Less than one year later, Roa returned to Mallorca, forced to play out the remaining two years of his contract. Never being able to reproduce his previous form, he was relegated to the bench by compatriot Leo Franco.

Subsequently, Roa moved to Albacete, appearing in 39 league games as the Castile-La Mancha side returned to the top division after a seven-year absence. Midway through the following season, he was diagnosed with testicular cancer and was forced to stop playing; after surgery, he spent an entire year between chemotherapy and rehabilitation.

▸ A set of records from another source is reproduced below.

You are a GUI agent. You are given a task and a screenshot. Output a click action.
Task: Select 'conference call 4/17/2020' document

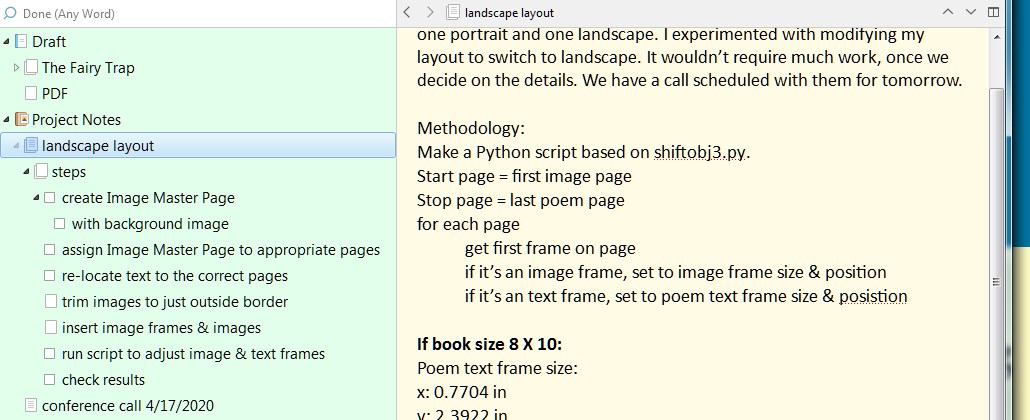(x=127, y=406)
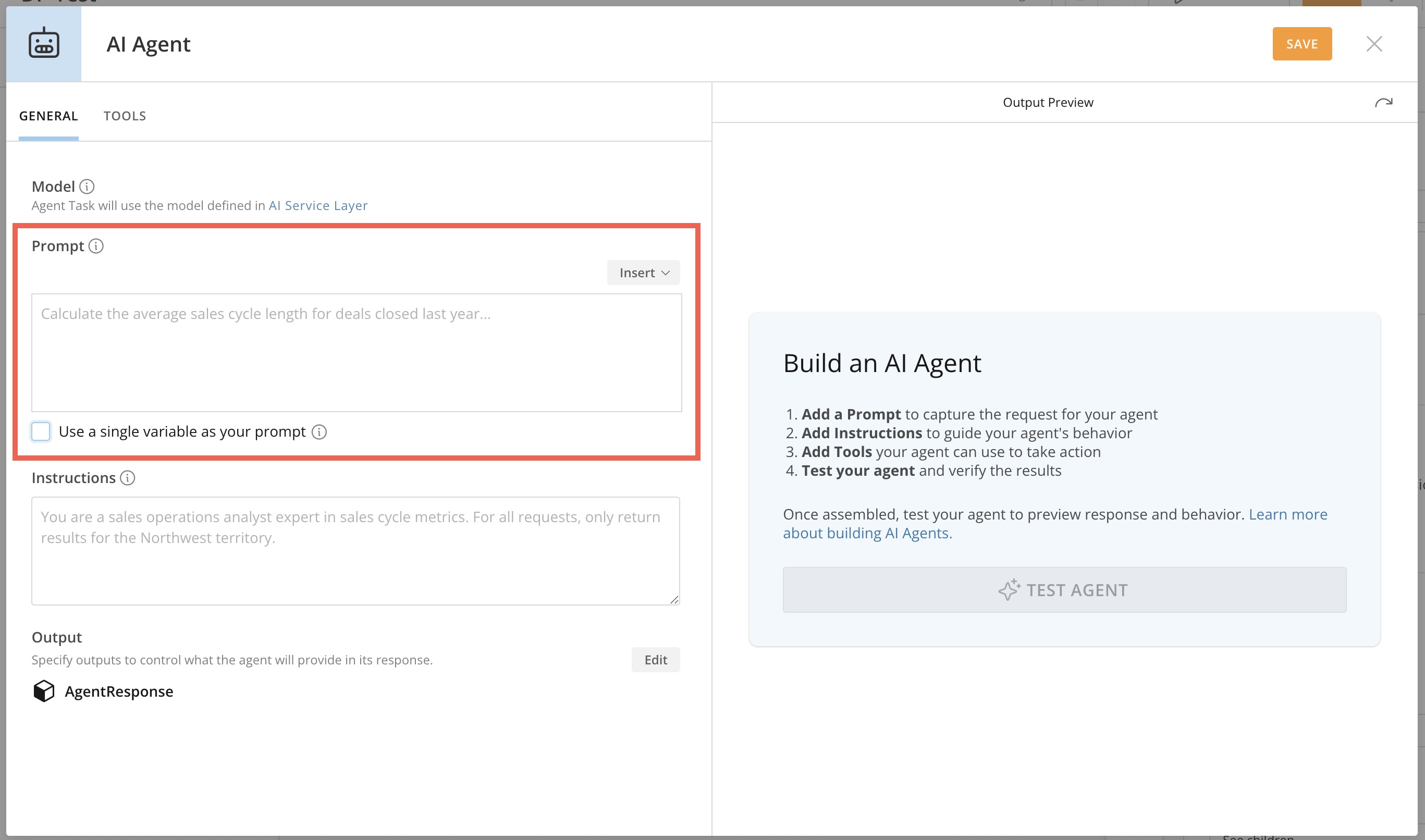Screen dimensions: 1425x840
Task: Expand Insert options above the prompt field
Action: point(643,272)
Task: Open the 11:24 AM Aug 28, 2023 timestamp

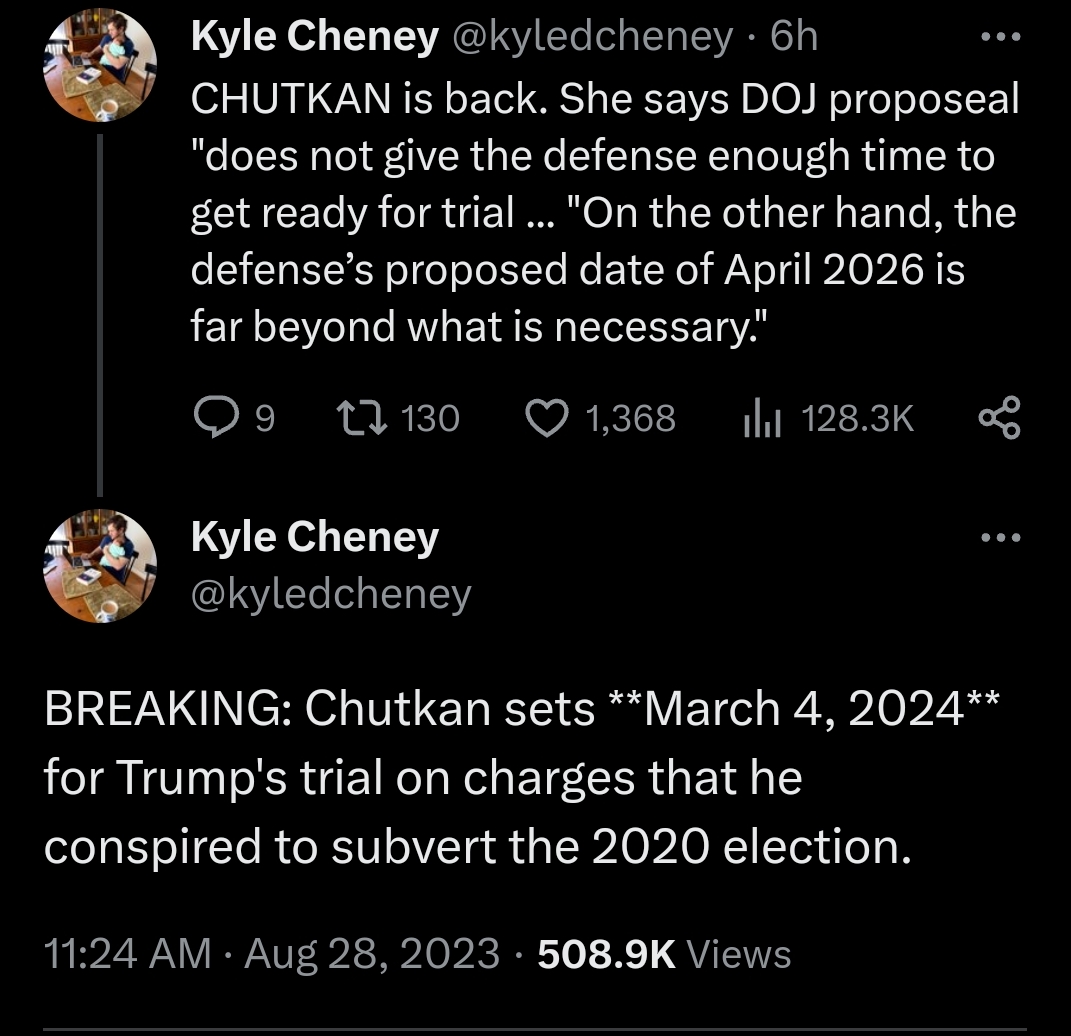Action: [271, 954]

After keeping his fitness with amateurs Constancia and Atlético Baleares, both in the Mallorca area, Roa returned to professional football and his country, joining Olimpo and retiring after one top division season. In 2008, he joined amateurs Atlético Brown as a goalkeeper coach. He was appointed assistant manager two years later at Ben Hur; in the former capacity, he went to work under former international teammate Matías Almeyda at River Plate, Banfield and Guadalajara.

==International career==
In 1992, Roa appeared for Argentina at the 1992 CONMEBOL Pre-Olympic Tournament in Paraguay, which saw the country fail to qualify for the 1992 Summer Olympics. He was selected by the full side for the 1998 FIFA World Cup in France: after not conceding any goals during the group stage, he saved the decisive penalty in the shootout against England in the round-of-16, denying Newcastle United's David Batty. The national team was eventually defeated in the following match by the Netherlands (1–2).

==Career statistics==
===Club===

Appearances and goals by club, season and competition^{[citation needed]}
| Club | Season | League |  |  | Cup |  | Continental |  | Other |  | Total |  |
| Division | Apps | Goals | Apps | Goals | Apps | Goals | Apps | Goals | Apps | Goals |
| Racing Club | 1988–89 | Argentine Primera División | 1 | 0 | — |  | 1 | 0 | — |  | 2 | 0 |
| 1989–90 | Argentine Primera División | 22 | 0 | — |  | — |  | — |  | 22 | 0 |
| 1990–91 | Argentine Primera División | 3 | 0 | — |  | — |  | — |  | 3 | 0 |
| 1991–92 | Argentine Primera División | 31 | 0 | — |  | 6 | 0 | 1 | 0 | 38 | 0 |
| 1992–93 | Argentine Primera División | 31 | 0 | — |  | — |  | — |  | 31 | 0 |
| 1993–94 | Argentine Primera División | 16 | 0 | — |  | — |  | — |  | 16 | 0 |
| Total |  | 104 | 0 | — |  | 7 | 0 | 1 | 0 | 112 | 0 |
| Lanús | 1994–95 | Argentine Primera División | 36 | 0 | — |  | — |  | — |  | 36 | 0 |
| 1995–96 | Argentine Primera División | 36 | 0 | — |  | — |  | — |  | 36 | 0 |
| 1996–97 | Argentine Primera División | 35 | 1 | — |  | 2 | 0 | — |  | 37 | 1 |
| Total |  | 107 | 1 | — |  | 2 | 0 | — |  | 109 | 1 |
| Mallorca | 1997–98 | La Liga | 25 | 0 | 6 | 0 | — |  | — |  | 31 | 0 |
| 1998–99 | La Liga | 35 | 0 | 4 | 0 | 8 | 0 | 2 | 0 | 49 | 0 |
| 2000–01 | La Liga | 4 | 0 | 0 | 0 | — |  | — |  | 4 | 0 |
| 2001–02 | La Liga | 11 | 0 | 0 | 0 | 2 | 0 | — |  | 13 | 0 |
| Total |  | 75 | 0 | 10 | 0 | 10 | 0 | 2 | 0 | 97 | 0 |
| Albacete | 2002–03 | Segunda División | 39 | 0 | 0 | 0 | — |  | — |  | 39 | 0 |
| 2003–04 | La Liga | 14 | 0 | 0 | 0 | — |  | — |  | 14 | 0 |
| Total |  | 53 | 0 | 0 | 0 | — |  | — |  | 53 | 0 |
| Olimpo | 2005–06 | Argentine Primera División | 27 | 0 | — |  | — |  | — |  | 27 | 0 |
| Career total |  |  | 366 | 1 | 10 | 0 | 19 | 0 | 3 | 0 | 398 | 1 |

===International===
Appearances by national team and year

| National team | Year | Apps | Goals |
| Argentina | 1997 | 9 | 0 |
| 1998 | 6 | 0 |
| 1999 | 1 | 0 |
| Total |  | 16 | 0 |

==Honours==
Racing
- Supercopa Sudamericana: 1988
- Recopa Sudamericana runner-up: 1989

Lanús
- Copa CONMEBOL: 1996

Mallorca
- Supercopa de España: 1998
- UEFA Cup Winners' Cup runner-up: 1998–99
- Copa del Rey runner-up: 1997–98

Individual
- Ricardo Zamora Trophy: 1997–98
- ESM Team of the Year: 1998–99

==Personal life==
Roa is a Seventh-day Adventist, teetotaller and vegetarian. He is married and has two daughters.